Надо признать, это предостережение мало кого испугало. В храм же увезет, не в какой-нибудь вертеп. Глазки невинных девиц загорались огоньками в сладостных, мечтательных томлениях. Более знающие жизнь представляли грандиознейшую выволочку от родителей в случае отказа от предложения сбежать с бароном. Еще бы! В храм, не спросив про приданое!
А некоторые замужние дамы вновь и вновь перечитывали романтическое описание дуэли, представляли кровь на железных мускулах, отрубленную голову в кружевах и себя, получившую на балу крайне нескромное предложение от такого молоденького, но уже такого кровожадного юноши. Они заранее были готовы ему уступить, но только ради того, чтобы нежностью смягчить его храброе сердце и любовью растопить суровый нрав. Тут кстати вспоминались слухи про щедрость барона… На таком фоне законные супруги многих дам смотрелись бледновато. Просто никак не смотрелись.
Разрыв
После дуэли и последовавшей за ней, будем называть вещи своими именами, попойки в офицерском собрании Лейб-гвардейского кавалергардского конного полка я узнал, что стал популярен в гвардии. Мне припомнили банкет, откуда офицеры Второго Лейб-гвардейского полка инфантерии привезли в столицу правила соревнований по бутылболу. Теперь при встречах военные не просто пьют, а пьют осмысленно – охотятся на тигров или проходят питейную дистанцию.
Нас вместе с другими дуэлянтами усадили во главе стола, рядом с полковым командиром, чествовали как героев. Пили за самую прелестную жемчужину короны – за принцессу Лауру. За нас, понятно, тоже. За государя как короля. Наособицу – за него же, но уже как за отца красавицы. Опять за принцессу… Что было потом, помню смутно. Однако до кареты дошел на своих ногах, я же магистр Жизни.
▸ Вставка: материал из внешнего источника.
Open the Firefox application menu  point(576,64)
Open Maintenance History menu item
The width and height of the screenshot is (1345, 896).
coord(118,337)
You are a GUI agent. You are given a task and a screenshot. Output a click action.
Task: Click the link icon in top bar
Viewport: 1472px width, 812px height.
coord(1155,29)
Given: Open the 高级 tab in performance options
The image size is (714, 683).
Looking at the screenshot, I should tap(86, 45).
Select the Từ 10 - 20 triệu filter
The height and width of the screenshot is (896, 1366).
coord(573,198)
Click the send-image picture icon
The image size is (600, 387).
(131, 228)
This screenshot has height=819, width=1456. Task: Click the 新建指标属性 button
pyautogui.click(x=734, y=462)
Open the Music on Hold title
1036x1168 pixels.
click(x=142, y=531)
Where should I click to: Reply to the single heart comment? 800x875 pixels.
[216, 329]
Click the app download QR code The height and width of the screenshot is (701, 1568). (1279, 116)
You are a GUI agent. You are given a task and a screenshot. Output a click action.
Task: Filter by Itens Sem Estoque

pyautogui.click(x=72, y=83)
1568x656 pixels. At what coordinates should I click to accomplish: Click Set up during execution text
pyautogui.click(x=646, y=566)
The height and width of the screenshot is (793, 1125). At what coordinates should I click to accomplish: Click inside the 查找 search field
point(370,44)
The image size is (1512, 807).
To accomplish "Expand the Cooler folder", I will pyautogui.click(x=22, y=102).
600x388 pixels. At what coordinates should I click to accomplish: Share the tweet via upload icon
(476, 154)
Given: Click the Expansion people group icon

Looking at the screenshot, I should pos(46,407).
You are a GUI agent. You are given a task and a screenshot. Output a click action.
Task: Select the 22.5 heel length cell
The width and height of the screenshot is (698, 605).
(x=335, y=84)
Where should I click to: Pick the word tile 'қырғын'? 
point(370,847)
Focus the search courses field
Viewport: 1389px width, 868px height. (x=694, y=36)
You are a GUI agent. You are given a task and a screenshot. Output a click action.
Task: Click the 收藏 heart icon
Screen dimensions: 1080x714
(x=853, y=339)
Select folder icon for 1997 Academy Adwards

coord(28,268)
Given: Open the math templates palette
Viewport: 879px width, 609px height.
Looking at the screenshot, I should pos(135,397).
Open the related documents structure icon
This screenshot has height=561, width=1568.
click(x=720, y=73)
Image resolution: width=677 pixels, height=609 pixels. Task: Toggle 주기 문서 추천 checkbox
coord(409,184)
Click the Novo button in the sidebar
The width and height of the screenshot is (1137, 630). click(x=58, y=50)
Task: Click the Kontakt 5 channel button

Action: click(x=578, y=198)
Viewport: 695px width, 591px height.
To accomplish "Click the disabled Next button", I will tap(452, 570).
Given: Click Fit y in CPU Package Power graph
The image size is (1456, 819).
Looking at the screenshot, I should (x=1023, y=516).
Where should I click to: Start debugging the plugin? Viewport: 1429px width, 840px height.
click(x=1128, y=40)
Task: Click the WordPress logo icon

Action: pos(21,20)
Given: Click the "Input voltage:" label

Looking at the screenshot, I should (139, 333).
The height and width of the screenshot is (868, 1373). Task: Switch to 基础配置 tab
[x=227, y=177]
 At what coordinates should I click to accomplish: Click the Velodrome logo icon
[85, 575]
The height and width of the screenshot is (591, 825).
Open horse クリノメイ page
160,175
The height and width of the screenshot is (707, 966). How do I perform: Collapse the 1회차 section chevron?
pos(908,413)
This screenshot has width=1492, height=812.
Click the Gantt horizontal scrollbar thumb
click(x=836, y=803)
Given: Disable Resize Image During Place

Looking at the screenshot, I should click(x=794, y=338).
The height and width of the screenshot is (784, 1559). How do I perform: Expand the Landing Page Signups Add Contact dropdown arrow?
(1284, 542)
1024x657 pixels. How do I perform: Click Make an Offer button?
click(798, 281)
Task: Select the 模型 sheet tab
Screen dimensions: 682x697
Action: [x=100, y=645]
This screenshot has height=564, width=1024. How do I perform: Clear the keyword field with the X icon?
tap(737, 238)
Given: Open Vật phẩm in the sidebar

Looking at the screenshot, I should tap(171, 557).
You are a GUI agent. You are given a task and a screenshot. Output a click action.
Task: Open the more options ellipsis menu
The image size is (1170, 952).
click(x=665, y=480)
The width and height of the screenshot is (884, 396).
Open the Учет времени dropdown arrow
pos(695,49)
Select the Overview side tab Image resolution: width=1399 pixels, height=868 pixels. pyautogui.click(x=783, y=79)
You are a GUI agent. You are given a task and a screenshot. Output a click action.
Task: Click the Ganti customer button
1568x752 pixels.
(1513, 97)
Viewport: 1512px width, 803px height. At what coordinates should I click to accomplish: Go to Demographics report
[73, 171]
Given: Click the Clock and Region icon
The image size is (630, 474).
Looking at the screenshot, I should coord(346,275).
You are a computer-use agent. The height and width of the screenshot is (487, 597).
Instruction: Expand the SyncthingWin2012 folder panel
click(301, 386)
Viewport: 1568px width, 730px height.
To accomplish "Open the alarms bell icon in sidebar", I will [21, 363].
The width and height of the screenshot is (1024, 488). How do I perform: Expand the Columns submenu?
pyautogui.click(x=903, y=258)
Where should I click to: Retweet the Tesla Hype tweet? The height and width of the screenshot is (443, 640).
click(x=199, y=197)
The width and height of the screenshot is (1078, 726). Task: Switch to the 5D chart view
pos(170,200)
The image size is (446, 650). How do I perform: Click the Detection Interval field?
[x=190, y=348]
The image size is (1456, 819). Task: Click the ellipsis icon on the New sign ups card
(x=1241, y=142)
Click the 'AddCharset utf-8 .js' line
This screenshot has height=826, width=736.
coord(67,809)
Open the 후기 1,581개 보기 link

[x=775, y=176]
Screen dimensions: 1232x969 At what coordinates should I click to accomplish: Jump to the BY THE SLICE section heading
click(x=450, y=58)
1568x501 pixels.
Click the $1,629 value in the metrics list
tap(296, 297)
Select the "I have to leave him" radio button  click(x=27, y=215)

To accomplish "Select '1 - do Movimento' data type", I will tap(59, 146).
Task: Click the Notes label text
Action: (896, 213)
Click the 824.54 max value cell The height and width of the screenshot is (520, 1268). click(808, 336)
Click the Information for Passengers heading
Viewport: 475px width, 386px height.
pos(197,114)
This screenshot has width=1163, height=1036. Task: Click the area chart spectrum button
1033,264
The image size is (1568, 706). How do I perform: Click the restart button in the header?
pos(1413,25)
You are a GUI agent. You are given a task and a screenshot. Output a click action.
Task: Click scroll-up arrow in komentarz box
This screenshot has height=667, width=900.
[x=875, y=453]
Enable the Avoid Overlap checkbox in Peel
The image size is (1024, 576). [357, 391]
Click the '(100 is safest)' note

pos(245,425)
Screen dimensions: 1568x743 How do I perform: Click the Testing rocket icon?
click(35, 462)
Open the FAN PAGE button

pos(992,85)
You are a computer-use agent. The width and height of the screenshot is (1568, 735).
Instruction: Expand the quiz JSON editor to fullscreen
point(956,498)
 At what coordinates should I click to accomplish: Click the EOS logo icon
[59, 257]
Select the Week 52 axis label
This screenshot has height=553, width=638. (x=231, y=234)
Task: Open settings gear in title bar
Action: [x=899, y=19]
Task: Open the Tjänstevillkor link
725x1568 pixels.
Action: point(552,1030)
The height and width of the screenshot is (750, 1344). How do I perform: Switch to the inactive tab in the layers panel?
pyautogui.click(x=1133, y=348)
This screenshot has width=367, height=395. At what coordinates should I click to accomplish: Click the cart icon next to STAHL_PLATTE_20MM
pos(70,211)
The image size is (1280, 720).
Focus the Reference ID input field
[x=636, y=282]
Приехал домой поздно, но не лег спать, пока не рассказал о случившемся Мике. Она охала и ахала, однако всячески поддерживала Лауру. Та была к ней крайне добра, подарила милый кулончик, а какие-то иностранцы про принцессу посмели гадости говорить! Так им и надо!
Кстати, принимала конкубина меня в своей комнате. Она уже начала раскладывать приданое по шкафам, а заодно и украшать комнату привезенными вещами. Прислуживала нам служанка из ее родительского дома. Еще сказала, что в городской усадьбе для конкубины выделили три комнаты и сейчас доверенные люди отца отделывают их. Мило покраснев, попросила прощения, что до сих пор не подарила подарок, положенный после первой ночи. Затем протянула весьма необычные четки из двух дюжин бусин – крупных, природных, лишь чуть-чуть ограненных октаэдров, то есть правильных восьмигранников, благородной розовой шпинели.